Oh, it's huge! I can see that barrel! That barrel is as big as a (quarter-dollar coin).
You know, which you know, all that, yeah, yeah, I love Grossman. Love, yeah, but Grossman's going to chalk it up to an electrochemical neurotransmitter and say the serotonin level and the adrenal cortex. There's a place in time for Grossman. But I'm saying instead of recognition prime, that was primed recognition. Your brain, your senses were primed, and then when it occurred, you said, "See there!" So and now we get a bias.

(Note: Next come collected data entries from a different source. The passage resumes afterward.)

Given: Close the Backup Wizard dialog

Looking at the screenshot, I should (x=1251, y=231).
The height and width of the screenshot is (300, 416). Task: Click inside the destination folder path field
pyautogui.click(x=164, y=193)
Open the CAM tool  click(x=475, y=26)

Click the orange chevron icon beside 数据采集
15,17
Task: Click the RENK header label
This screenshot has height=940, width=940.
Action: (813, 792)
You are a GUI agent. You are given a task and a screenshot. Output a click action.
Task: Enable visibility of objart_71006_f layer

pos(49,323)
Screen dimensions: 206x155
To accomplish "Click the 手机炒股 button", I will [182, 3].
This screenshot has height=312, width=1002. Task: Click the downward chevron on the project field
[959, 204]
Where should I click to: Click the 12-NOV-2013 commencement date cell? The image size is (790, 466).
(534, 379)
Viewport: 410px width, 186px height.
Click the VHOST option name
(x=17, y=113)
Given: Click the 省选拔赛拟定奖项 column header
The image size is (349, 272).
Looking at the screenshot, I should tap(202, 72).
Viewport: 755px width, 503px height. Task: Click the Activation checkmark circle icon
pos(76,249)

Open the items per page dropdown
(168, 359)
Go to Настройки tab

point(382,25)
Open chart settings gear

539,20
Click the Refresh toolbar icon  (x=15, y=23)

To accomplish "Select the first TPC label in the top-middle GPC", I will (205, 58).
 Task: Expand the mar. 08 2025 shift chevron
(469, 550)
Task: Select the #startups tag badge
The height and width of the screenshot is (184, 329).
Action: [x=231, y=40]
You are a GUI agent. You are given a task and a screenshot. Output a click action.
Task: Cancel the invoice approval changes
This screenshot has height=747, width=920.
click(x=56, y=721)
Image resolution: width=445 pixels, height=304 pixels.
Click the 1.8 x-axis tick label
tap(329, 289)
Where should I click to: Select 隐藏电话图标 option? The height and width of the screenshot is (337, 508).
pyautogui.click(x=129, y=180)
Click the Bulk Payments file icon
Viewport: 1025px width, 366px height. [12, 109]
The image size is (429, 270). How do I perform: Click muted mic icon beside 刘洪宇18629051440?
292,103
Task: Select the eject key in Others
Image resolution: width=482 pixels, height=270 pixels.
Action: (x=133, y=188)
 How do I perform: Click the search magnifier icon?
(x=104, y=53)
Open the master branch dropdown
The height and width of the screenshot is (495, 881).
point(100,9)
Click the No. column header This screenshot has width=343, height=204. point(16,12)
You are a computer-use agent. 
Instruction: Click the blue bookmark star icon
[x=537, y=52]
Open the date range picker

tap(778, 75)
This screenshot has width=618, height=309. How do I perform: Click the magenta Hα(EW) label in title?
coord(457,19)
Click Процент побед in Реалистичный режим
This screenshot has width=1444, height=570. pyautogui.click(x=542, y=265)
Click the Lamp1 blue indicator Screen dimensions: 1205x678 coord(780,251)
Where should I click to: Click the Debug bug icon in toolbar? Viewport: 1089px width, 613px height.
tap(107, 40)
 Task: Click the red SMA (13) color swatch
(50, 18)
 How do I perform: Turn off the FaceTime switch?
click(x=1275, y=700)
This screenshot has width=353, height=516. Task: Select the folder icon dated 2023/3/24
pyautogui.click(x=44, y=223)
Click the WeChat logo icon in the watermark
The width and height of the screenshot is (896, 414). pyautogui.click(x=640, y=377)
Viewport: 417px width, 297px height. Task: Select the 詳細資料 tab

No, no, yeah, and that—that leads to it. And the, you know, because that would be the question is, are stereotypes good? And meaning, well, well, technically, they're originally meant to be helpful, right? And then what happens is it can be now negative, or that corrupt file folder, because, but that's—that's because of your bad information. Or as we say, like, "You're putting your finger on the scale at that point." Like you're, you're taking it to an extraordinary level. And you kind of talked about what they're for and why we use them, and they literally just can conserve calories, right? I don't want to have to overthink every single situation that I'm in, which is also why we miss a lot of small, subtle cues in our environment, right? So the idea is, you know, those—those are important to use and to have, but we have to be aware of them, right? There's no way to get around these different biases other than being conscious of the fact that you have them, and then saying, "Hey, that's going to change the story a little bit," right, I guess to say, right?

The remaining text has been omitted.